臨床工学技士

業務内容

1)臨床技術提供業務

①循環補助装置関連
・ECMO、IABP、ペースメーカ施行時における、準備から終了までの操作、管理。
・医師の指示の下、患者の状態に合わせた駆動条件の調整や装置の安全管理を行います。

 

②各種血液浄化装置関連
・CRRT・HD・PMX・PE施行時における、準備から終了までの操作、管理。
・医師の指示の下、患者の状態に合わせた駆動条件の調整や装置の安全管理を行います。

 

③人工呼吸管理器、呼吸理学療法関連
・非侵襲的換気療法(NIV)や経鼻高流量酸素療法(NHFT)施行時の準備および導入サポート。
・人工呼吸器装着中の患者ベッド移動や呼吸理学療法(排痰援助など)の施行。

④その他
・腹腔鏡、超音波メス使用時の準備と使用中のサポート。
・大量急速輸血装置、体温管理装置使用時の準備。
・間接熱量の測定など。

2)ME機器保守管理業務

・当センターには、約120機種(約320台)の医療機器があります(2019年1月現在)。
・保守管理とは、これらの医療機器を点検整備することであり、1998年5月に当センターが開設して以来、継続的に行ってきました。
・保守点検は、以下に分類されます。
ME回診:最低、朝、夕の2回院内をラウンドし、機器の稼働状況や適正利用を確認。
主に麻酔器や除細動器、ICUや病棟以外に配備した人工呼吸器については、毎日使用前点検を実施。
日常点検:医療機器を使用中に、何らかの異常を認めた場合、医療スタッフから依頼を受け、随時点検・修理を行うこと(使用後点検含む)。
定期点検:異常の有無に関係なく、定期的に消耗部品の交換や精度点検を行い、常に最適な状態となるよう整備すること。
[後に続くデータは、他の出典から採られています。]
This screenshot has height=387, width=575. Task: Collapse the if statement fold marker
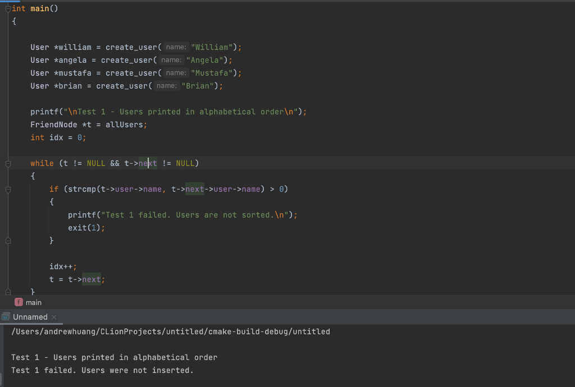tap(7, 189)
・これらの保守を行い、いつでも安心して医療機器が使用できるよう取り組むと共に、外部委託にて生じる保守費用の削減にも貢献しています。

3)医療機器に対するリスクマネージメント

・主に以下のようなことを行っています。
①各種医療機器に対する院内用簡易取扱説明書の作成および改訂
②医療機器に関する注意喚起等のお知らせ作成
③医療機器の取扱い方法や安全対策を周知するための勉強会開催
④機器およびその付属品に関する取扱説明書、添付文書の管理
⑤医療機器購入から廃棄までの管理

・2007年4月の医療法改正で医療機器安全管理責任者が制定されましたが、当センターでは臨床工学技士(1名)がその役割を担っています。

4)医療設備(非常用電源・医療ガス)関連業務

・日頃より医療設備に関しても臨床工学技士が率先して把握するよう努めています。
・各設備に対する法定点検の際には、診療に影響を来さぬよう設備管理会社と調整し、安全管理に努めます。
・またBCP(business continuity plan)の策定にも深く関わり、災害時には診療への損害を最小限にとどめるべく、安全かつ有効な診療方針が打ち出せるよう支援します。

5)その他

①プレホスピタル関連業務
・DrCAR出動時には、出動要請と同時に臨床工学技士も業務調整員として出動。
 (平日日勤帯のみ)
・運転手に対しては、安全かつ迅速に現場へ到着できるよう側面的に支援します。
(サイレン、マイクを活用しての進路確保、現場までの最短ルート選出など)
・医師、看護師に対しては、安全かつ円滑な診療行為ができるよう後方支援します。
(関係者との連絡調整、情報収集、記録、必要な物資の調達など)
・現場出動以外に、ECMOやIABP装着中の患者転院搬送においては、その準備や搬送中の管理も行っています。

②災害関連業務
・臨床工学技士は、3名とも日本DMAT隊員です。
・東日本大震災や熊本地震、大阪府北部地震や中国地方で発生した集中豪雨など、の災害時には、DMAT隊またはロジスティックチームの一員として現場に出動しました。

③院内の委員会活動
・診療調整委員会、医療安全管理委員会、感染対策委員会、プレホスピタル委員会、災害対策DMAT委員会、医療ガス委員会、電子保存システム整備委員会、栄養管理NST委員会、広報委員会等に所属し、多職種と連携を図り、医療サービスの向上に努めています。